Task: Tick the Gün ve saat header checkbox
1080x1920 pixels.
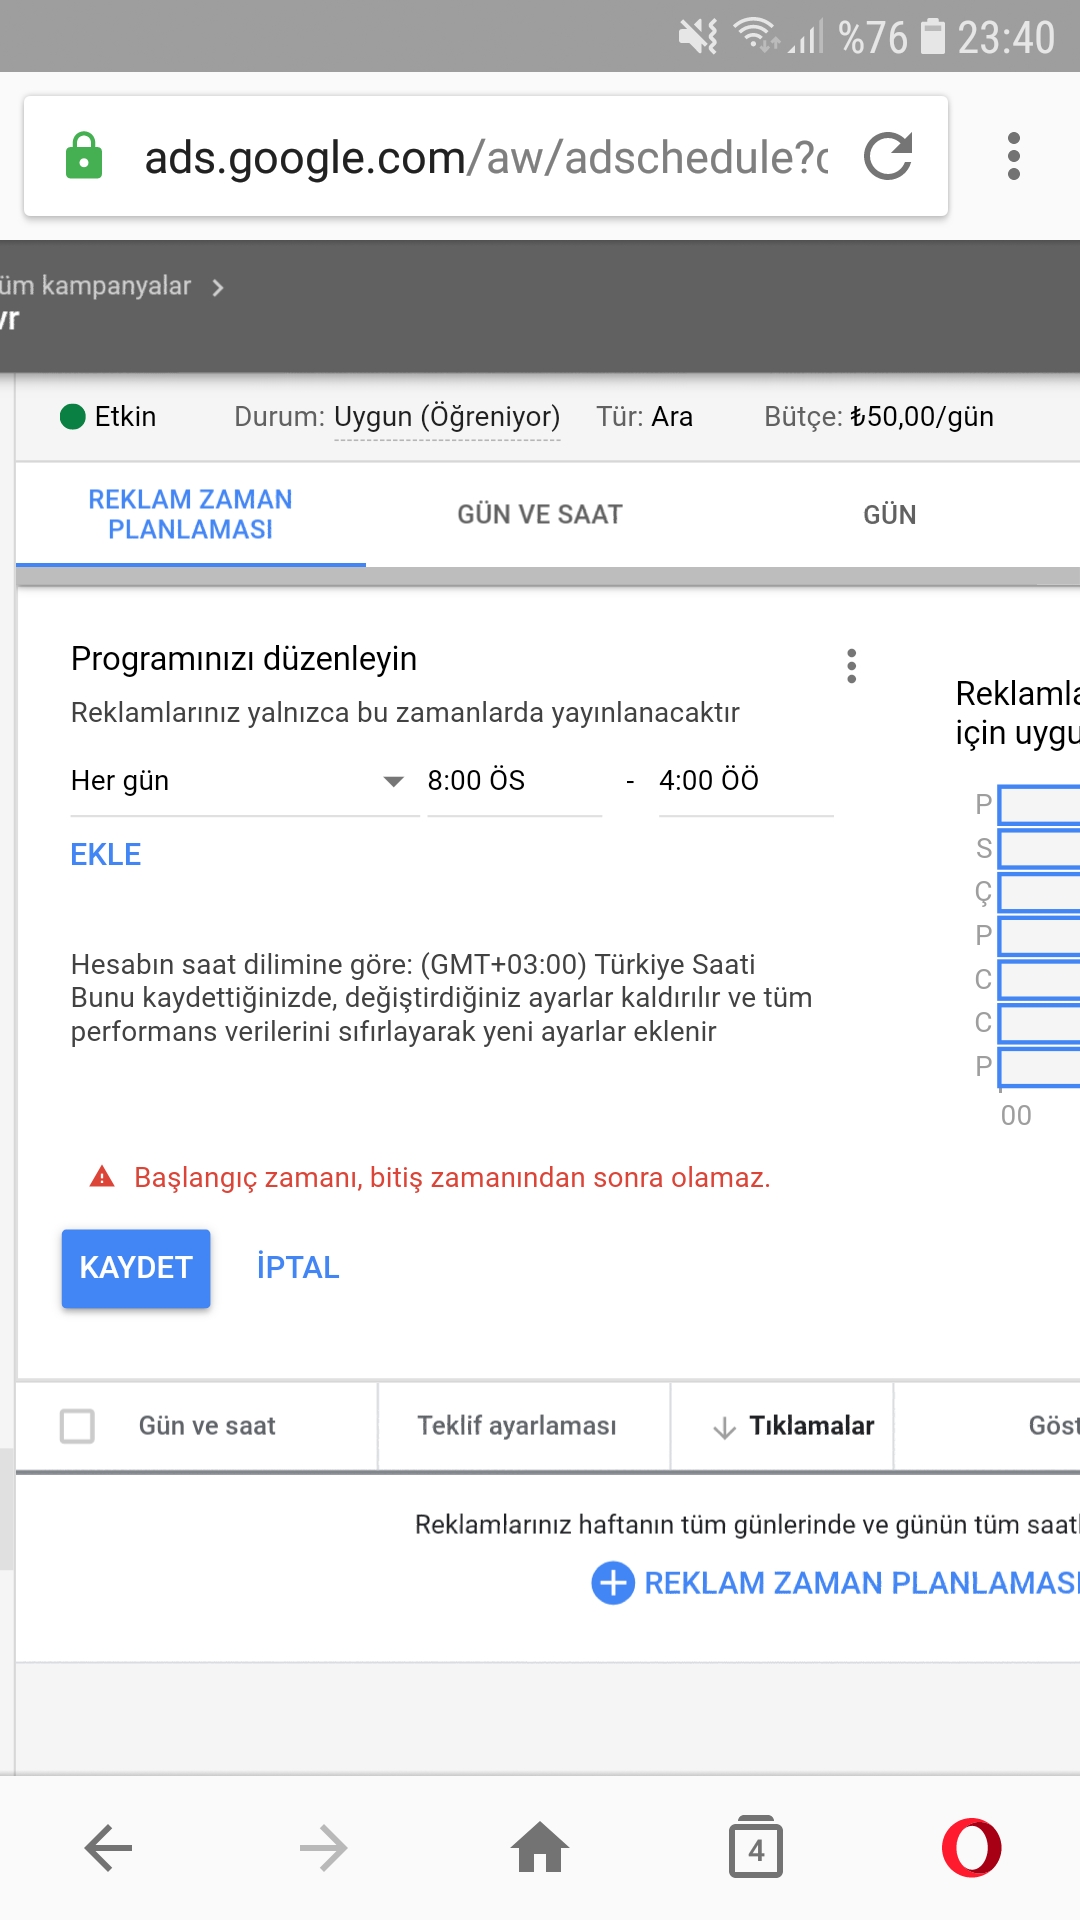Action: coord(77,1426)
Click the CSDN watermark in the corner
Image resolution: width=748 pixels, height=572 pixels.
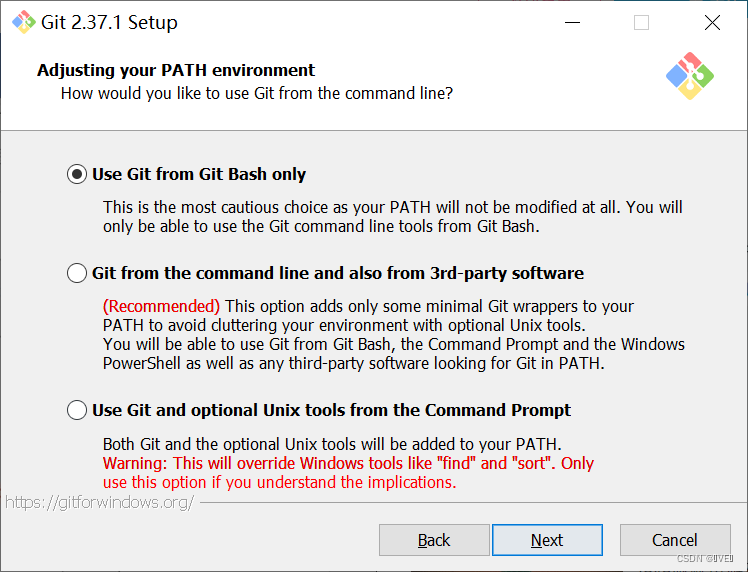pyautogui.click(x=705, y=559)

* Aim of the exercise
Restate the listing above word for word, and skip the pictures.

* Response area
Task: Tick the Gün ve saat header checkbox
1080x1920 pixels.
Action: coord(77,1426)
Click the CSDN watermark in the corner
Image resolution: width=748 pixels, height=572 pixels.
pyautogui.click(x=705, y=559)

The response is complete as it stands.